JAKARTAFerdy Sambo telah ditetapkan sebagai tersangka dalam kasus kematian Brigadir Nofriansyah Yoshua Hutabarat atau Brigadir J.

Penetapan tersebut diumumkan langsung oleh Kapolri Jenderal Listyo Sigit Prabowo di Gedung Rupatama Mabes Polri, Jalan Trunojoyo, Jakarta, Selasa (9/8/2022) seperti dilansir PMJNews.

Kapolri menyebut, tidak ada peristiwa baku tembak terkait kematian Brigadir J.

“Ditemukan perkembangan baru bahwa tidak ditemukan fakta peristiwa tembak-menembak seperti yang dilaporkan. Saya ulangi, tidak ditemukan peristiwa fakta tembak-menembak,” jelas Kapolri Sigit dalam konferensi pers.
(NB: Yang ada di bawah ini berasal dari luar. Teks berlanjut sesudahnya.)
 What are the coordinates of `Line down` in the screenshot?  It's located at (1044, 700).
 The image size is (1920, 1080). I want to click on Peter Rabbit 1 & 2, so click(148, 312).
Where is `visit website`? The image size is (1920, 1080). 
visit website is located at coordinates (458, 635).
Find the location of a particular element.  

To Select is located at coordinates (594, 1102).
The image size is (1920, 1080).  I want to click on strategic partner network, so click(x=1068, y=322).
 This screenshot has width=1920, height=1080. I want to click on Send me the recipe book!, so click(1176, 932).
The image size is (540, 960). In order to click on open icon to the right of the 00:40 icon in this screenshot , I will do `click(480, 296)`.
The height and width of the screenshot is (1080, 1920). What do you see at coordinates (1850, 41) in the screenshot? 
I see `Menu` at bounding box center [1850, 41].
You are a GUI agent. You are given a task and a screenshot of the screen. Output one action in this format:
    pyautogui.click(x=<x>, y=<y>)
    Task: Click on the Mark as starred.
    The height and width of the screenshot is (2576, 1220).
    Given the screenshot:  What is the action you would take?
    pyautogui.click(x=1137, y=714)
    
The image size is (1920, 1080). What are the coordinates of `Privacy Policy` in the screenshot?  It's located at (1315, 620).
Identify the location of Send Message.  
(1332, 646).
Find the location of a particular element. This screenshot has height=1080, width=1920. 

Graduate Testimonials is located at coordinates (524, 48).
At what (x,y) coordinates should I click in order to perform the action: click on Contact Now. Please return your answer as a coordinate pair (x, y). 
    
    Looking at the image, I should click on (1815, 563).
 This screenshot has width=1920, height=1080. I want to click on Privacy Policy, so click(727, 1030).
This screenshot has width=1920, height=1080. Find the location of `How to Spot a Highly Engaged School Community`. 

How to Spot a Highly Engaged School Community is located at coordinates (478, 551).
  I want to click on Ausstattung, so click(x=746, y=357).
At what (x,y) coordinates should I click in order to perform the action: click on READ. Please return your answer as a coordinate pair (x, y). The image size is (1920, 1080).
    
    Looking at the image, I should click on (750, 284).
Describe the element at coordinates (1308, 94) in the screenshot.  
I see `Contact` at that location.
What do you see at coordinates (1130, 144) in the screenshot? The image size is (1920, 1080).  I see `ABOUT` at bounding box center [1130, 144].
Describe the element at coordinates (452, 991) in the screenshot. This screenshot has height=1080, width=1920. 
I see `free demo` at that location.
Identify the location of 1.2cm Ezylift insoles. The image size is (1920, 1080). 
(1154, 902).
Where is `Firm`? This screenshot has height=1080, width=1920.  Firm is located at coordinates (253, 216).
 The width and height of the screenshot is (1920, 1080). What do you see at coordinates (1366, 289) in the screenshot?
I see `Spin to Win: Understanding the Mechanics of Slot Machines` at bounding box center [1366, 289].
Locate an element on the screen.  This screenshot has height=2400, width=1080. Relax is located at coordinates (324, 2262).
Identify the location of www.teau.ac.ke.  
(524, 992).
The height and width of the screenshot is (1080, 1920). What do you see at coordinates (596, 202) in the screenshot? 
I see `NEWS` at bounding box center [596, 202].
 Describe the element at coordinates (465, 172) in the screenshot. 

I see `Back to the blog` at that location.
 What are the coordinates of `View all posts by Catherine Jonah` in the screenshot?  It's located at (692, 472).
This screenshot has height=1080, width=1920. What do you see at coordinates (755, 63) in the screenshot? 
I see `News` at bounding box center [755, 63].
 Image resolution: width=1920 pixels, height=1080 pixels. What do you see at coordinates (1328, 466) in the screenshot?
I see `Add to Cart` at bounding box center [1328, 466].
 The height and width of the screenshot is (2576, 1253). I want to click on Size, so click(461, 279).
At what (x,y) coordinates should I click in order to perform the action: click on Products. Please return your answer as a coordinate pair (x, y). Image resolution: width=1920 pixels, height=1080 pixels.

Menurutnya, yang terjadi saat itu adalah penembakan terhadap Brigadir J. Dia menyebut, Irjen Ferdy Sambo yang memerintahkan penembakan itu.

“Timsus menemukan bahwa peristiwa yang terjadi adalah peristiwa penembakan terhadap Saudara J yang menyebabkan Saudara J meninggal dunia yang dilakukan Saudara RE atas perintah Saudara FS,” tuturnya.

Diberitakan sebelumnya, Ferdy Sambo disangkakan dengan Pasal 340 KUHP tentang pembunuhan berencana terhadap Brogadir J di rumah dinasnya.

Dengan penetapan ini, Ferdy Sambo menjadi tersangka keempat dalam kasus ini.

Sebelumnya, Polri telah menetapkan tiga orang tersangka yakni Bharada Richard Eliezer (E), Brigadir Ricky Rizal, dan K.

Bharada E disangkakan Pasal 338 KUHP juncto Pasal 55 dan 56.

Sementara itu, Brigadir Ricky disangkakan Pasal 340 KUHP juncto Pasal 55 dan 56, yakni pembunuhan berencana. Belum diketahui lebih lanjut pasal yang disangkakan terhadap K.